To prove Jimmy's innocence and solve the mystery, Jimmy's family seeks the help of Kevin. Kevin hacks Anu's Facebook account and finds out that she came to the UAE via an agency as a housemaid. She is then sold as a prostitute and when she doesn't cooperate, gets beaten up. Joseph Tharakan, whom Anu calls father is not her father but a family man in Kerala and a pimp in Dubai, who hires girls from India for jobs as maids and when they come to Dubai, forces them into prostitution. Kevin informs Jimmy's mother about Anu's situation. Jimmy gets to know the truth about Anu and is angry with Kevin because he didn't tell him about this, especially since Jimmy thought Anu had cheated on him.

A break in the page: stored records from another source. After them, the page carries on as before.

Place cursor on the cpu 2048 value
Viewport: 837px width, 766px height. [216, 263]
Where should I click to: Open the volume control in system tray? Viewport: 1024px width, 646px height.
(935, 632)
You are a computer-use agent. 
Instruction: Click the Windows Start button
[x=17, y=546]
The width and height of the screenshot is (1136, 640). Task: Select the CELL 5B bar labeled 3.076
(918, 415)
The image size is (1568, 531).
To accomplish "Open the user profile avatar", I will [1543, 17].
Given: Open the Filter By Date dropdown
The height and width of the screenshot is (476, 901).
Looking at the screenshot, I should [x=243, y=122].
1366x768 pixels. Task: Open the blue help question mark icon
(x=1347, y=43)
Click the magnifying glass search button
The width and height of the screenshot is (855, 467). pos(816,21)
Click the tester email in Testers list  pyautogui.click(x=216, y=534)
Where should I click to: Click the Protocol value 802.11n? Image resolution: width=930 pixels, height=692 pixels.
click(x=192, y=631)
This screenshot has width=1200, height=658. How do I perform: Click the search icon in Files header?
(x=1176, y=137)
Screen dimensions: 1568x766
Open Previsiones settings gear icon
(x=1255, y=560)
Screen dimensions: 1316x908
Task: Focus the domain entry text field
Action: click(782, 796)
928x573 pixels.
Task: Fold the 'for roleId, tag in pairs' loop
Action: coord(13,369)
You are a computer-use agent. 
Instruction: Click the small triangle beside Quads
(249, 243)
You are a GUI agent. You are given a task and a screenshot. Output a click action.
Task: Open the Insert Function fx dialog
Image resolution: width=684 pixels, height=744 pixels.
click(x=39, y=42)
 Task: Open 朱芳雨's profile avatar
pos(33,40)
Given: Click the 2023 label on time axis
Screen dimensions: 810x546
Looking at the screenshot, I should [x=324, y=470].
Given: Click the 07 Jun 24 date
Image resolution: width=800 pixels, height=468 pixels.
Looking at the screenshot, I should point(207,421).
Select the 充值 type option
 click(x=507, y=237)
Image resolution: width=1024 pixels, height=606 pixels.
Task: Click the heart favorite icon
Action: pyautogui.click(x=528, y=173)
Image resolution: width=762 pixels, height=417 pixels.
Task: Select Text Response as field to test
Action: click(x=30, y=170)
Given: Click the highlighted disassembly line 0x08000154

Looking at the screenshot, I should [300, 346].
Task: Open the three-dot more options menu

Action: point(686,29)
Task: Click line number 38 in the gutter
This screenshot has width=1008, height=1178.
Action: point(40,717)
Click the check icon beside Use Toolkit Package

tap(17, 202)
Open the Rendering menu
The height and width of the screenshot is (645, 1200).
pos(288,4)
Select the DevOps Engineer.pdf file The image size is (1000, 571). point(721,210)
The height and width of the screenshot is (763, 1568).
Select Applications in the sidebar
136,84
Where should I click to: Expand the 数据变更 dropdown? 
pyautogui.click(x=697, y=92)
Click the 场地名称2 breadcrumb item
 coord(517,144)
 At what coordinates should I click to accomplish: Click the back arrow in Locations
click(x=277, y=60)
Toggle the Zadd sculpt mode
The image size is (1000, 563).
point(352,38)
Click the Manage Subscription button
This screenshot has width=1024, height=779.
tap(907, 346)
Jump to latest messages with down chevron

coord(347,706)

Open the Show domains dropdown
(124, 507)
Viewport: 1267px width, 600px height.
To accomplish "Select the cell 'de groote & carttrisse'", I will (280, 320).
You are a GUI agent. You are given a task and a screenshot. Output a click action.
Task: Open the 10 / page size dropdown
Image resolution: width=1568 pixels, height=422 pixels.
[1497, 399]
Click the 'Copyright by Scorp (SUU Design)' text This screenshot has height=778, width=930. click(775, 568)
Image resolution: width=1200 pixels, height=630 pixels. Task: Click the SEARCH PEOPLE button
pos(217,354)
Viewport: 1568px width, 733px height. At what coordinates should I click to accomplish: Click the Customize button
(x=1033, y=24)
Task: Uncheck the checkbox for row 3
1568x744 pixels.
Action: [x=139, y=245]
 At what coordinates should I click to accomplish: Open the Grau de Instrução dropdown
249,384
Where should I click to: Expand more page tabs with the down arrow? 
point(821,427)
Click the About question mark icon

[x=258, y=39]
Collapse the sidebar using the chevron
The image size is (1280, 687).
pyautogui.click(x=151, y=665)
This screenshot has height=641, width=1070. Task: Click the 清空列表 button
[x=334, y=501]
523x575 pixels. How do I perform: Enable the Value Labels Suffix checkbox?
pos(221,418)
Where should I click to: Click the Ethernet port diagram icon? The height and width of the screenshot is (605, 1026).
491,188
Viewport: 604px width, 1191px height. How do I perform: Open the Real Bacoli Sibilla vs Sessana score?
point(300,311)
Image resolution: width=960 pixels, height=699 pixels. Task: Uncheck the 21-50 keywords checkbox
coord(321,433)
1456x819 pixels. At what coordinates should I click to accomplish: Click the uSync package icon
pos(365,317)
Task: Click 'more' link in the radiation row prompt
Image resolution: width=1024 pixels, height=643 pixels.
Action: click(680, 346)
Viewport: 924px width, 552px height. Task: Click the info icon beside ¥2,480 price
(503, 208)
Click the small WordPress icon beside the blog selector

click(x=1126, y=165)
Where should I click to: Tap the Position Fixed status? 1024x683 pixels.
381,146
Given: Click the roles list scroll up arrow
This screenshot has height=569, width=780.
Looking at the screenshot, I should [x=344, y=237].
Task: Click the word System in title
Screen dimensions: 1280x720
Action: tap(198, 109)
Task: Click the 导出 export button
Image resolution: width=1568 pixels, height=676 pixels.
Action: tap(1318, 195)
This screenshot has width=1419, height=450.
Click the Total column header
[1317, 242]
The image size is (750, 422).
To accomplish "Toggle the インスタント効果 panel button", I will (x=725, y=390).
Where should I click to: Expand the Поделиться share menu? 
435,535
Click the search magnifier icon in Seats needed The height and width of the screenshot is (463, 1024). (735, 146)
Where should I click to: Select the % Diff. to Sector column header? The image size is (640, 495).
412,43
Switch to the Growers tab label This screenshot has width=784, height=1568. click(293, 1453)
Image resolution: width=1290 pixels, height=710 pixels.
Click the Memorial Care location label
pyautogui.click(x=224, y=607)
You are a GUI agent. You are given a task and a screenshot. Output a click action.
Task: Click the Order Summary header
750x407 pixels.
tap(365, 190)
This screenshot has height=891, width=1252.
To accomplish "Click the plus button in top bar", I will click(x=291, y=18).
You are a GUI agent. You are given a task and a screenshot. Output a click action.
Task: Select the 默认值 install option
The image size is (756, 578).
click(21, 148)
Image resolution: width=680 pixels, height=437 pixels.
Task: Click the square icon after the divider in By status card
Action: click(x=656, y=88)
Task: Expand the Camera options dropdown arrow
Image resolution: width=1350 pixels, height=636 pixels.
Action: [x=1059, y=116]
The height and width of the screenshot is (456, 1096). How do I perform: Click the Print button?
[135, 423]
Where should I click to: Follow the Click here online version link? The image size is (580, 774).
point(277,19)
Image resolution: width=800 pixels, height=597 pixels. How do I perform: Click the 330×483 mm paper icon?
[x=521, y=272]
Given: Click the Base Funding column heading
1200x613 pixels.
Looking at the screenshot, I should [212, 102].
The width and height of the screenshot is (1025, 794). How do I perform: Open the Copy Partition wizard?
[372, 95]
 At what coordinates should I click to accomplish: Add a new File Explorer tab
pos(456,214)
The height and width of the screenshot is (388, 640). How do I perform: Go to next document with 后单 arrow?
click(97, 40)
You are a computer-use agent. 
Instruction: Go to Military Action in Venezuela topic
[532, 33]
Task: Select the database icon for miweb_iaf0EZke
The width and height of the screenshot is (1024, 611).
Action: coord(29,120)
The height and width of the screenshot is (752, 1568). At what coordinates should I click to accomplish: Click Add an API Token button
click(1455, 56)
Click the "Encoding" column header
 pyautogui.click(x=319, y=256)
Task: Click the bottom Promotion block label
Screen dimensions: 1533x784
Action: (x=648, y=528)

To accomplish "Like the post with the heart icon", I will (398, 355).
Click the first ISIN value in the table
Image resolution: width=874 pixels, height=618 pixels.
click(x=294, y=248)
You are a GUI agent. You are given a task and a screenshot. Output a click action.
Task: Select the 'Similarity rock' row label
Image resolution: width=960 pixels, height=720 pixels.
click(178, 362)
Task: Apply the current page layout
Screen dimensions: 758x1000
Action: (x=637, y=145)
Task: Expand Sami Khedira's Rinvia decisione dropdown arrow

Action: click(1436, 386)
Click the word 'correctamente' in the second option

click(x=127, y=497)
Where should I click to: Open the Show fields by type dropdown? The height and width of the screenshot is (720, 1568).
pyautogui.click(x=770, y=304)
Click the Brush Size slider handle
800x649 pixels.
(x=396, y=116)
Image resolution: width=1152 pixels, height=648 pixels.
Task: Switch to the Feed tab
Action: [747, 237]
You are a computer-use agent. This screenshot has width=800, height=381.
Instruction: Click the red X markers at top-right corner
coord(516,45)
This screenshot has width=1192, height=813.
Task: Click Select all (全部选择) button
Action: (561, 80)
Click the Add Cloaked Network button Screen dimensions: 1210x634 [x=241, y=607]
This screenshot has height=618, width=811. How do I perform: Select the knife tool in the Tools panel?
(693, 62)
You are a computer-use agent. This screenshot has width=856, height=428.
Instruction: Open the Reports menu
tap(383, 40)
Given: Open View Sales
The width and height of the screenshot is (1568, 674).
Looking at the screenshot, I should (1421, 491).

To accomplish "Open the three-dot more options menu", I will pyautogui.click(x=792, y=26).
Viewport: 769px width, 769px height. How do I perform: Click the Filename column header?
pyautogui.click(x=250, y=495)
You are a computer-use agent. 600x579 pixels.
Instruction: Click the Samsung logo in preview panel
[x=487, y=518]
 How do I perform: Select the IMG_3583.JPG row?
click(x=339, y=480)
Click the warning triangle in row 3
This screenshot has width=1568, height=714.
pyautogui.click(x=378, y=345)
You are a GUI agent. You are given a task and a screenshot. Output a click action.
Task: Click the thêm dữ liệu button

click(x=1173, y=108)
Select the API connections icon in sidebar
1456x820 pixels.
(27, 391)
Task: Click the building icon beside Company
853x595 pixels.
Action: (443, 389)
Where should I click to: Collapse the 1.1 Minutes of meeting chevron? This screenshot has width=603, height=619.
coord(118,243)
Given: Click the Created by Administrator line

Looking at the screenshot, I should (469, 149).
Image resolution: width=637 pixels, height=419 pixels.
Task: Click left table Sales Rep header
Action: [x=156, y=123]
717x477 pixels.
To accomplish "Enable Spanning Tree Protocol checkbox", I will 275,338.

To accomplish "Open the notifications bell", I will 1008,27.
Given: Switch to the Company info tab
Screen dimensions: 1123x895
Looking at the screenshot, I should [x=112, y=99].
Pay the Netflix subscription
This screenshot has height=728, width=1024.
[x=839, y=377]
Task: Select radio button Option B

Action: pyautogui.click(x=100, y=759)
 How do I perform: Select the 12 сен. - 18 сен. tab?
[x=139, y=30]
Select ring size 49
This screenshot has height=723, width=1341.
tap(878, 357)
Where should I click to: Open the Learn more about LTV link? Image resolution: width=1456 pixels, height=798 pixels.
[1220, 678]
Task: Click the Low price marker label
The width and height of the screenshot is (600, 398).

Kevin finds out that Anu's last known location was the Indian Consulate General in Dubai. Further checking reveals that she reported the prostitution racket to the officials and all those involved were caught. Anu was sent back to India. Jimmy goes to the U.S. to be with his mother. Kevin asks Jimmy if he still loves Anu. Kevin also speaks to Anu and he understands that both still love each other. The movie ends when Kevin shares Anu's phone number with Jimmy and asks him to call her.

== Cast ==
- Fahadh Faasil as Kevin Thomas
- Roshan Mathew as Jimmy Kurien
- Darshana Rajendran as Anumol Sebastian
- Saiju Kurup as Dr. Prasanth
- Maala Parvathi as Mariyamma Kurien
- Kottayam Ramesh as Jacob Sebastian
- Amalda Liz as Sanjana
- Vaishnavi Venugopal as Neethu Kurien

== Production ==
In June 2020, Mahesh Narayanan announced that his next venture would be an experimental one, starring Fahadh Faasil in a lead role. Mahesh described the film as a small exercise using an iPhone rather than a feature film. It was also revealed that the film would be about 60–65 minutes (the final release time amounted to 1 hour 38minutes) in length and shot in Fahadh's flat. Although the film got approval from the Film Employees Federation of Kerala (FEFKA), the Kerala Film Producers Association (KFPA) was opposed to the shoot with regards to the disruptions caused by the COVID-19 pandemic. Despite this, filming was successfully completed on 21 August.

== Release ==
C U Soon was released on Amazon Prime Video on 1 September 2020.

== Reception ==
BBC wrote that "India's 'lockdown film' is an edgy thriller". NDTV wrote that "C U Soon, frisky in pace but grounded in unwavering technique, is an affirmation of cinema's capacity to be creative and hopeful no matter how grave and protracted a crisis is". The Indian Express gave the film a rating of three-and-a-half out of five stars and wrote that " Producers Fahadh Faasil and Nazriya Nazim, and director Mahesh Narayanan pick up a story with disturbingly familiar outlines and impart it with fresh urgency and impact, making each frame of the 1 hour 38 minutes run time count". The New Indian Express wrote that "C U Soon is an immersive experience like no other. This is a neatly written and executed film elevated to a great degree by the right cast and the right music composer". Rediff gave the film a rating of three-and-a-half out of five stars and noted that "Mahesh Narayanan, by turning his passion into his subject matter, by turning machines into curtains behind which we hide and through which we reveal ourselves in surprising ways, has achieved the human scale". The Times of India gave the film a rating of four out of five stars, and stated: "What Take Off filmmaker Mahesh Narayanan has done is use that experimental concept of technology to tell a hard-hitting socially relevant story inspired by shocking real-life incidents such as trafficking and invasion of privacy, set in two countries and told mainly through three characters who keep you glued to the screens". Baradwaj Rangan of Film Companion South wrote: "The last half-hour is a cracker".

The Hindu wrote: "The performances of the three lead actors gives the Malayalam film its emotional core, without which it could have remained a mere showcase of technical mastery".